Saturday, September 12, 2015

Which Black Lives Matter!?


I have come to a realization that there is a word missing in the ubiquitous mantra Black Lives Matter, and that word is “SOME”!  And it is with intrepid indignation that I write this blog. It is absolutely vexing to me that a community can so blatantly and boisterously march to such a hypocritical drum.
 
Do black lives matter? Yes! But all lives matter. Moreover, all black lives matter. This is a point that seems to have escaped the faux-crusaders who want to decry injustice when a white police officer kills a black man.  How these same protesters are conspicuously absent from the inner city streets where countless black lives are extinguished by other black lives in senseless violence is confounding to me. If indeed black lives matter, shouldn’t the black community itself lead by example and demonstrate this as the rule and not the exception?

Black lives matter, but black lives must matter to the black community first before the community implores others to do the same. Instead of having one Toya Graham, the Baltimore mother who beat her son for rioting, and a thousand apathetic who-ha’s proclaiming their child’s incapacity for anything violent or illegal, we should see just the opposite. The black community should be able to identify the guilty, inform their parents, and hold all parties accountable.
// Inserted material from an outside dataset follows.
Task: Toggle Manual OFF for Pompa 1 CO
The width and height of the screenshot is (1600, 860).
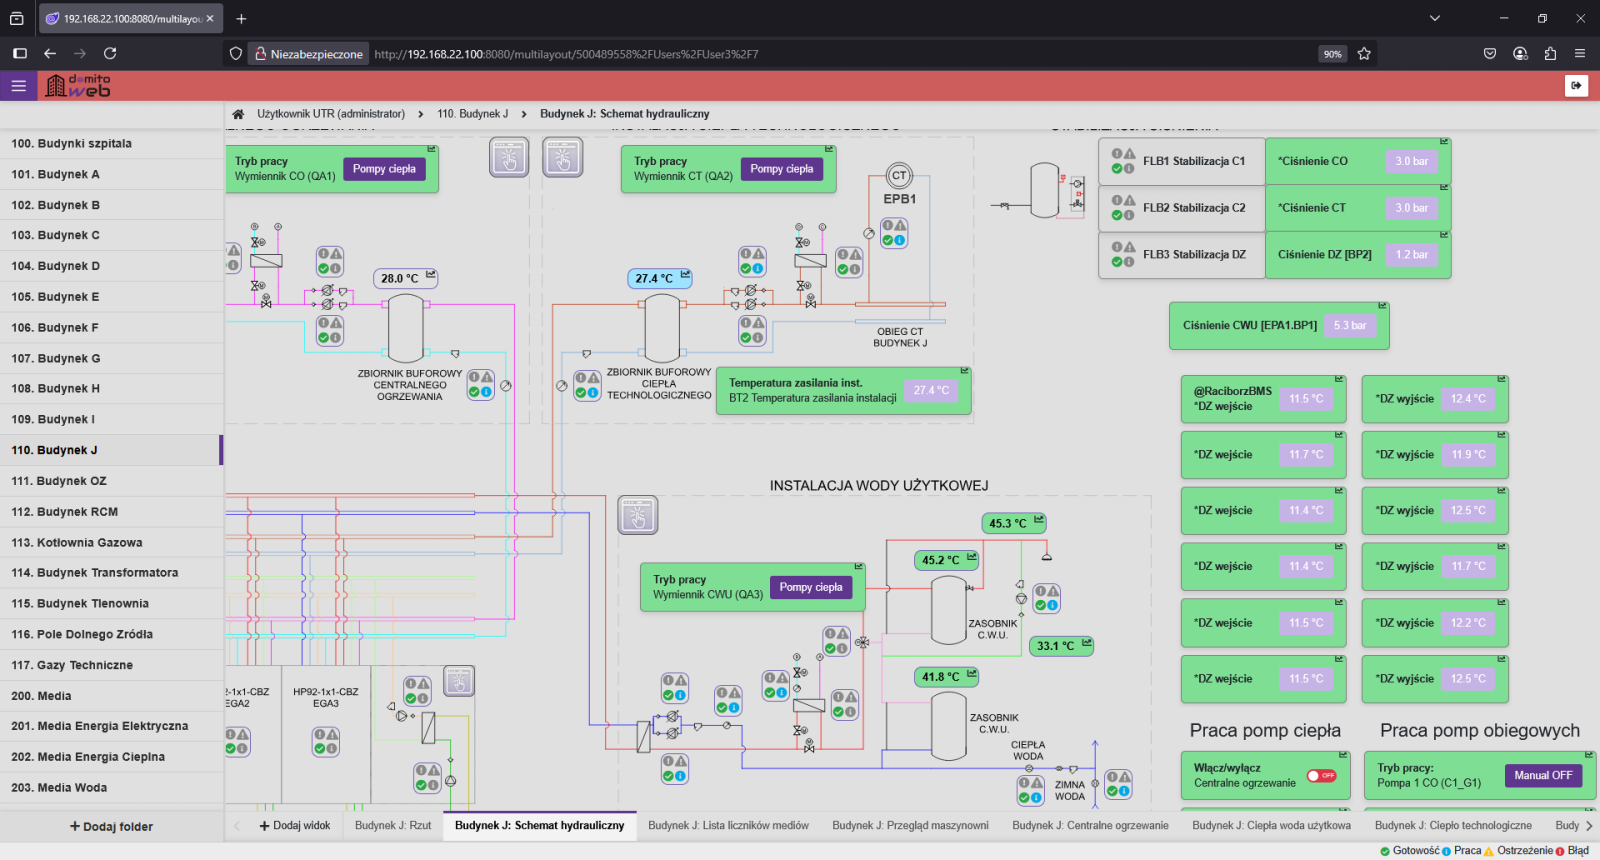Action: tap(1542, 776)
If you think I am crazy, think again!

Growing up, any adult in my community was given tacit approval to correct me and/or take me to my parents. From a very early age my parents articulated to me my responsibility to represent myself and by extension the family well in the community. Even as a child I understood the embarrassment and shame I was capable of inflicting should I do anything to besmirch our reputation in our surrounding community. I was accountable not only to my family but also to those countless families that lived in our immediate area. There were no signs, posters, or public service announcements to remind me of this, it was understood by me and every other adolescent that populated our neighborhood; and that is where it started … and ended, for that matter!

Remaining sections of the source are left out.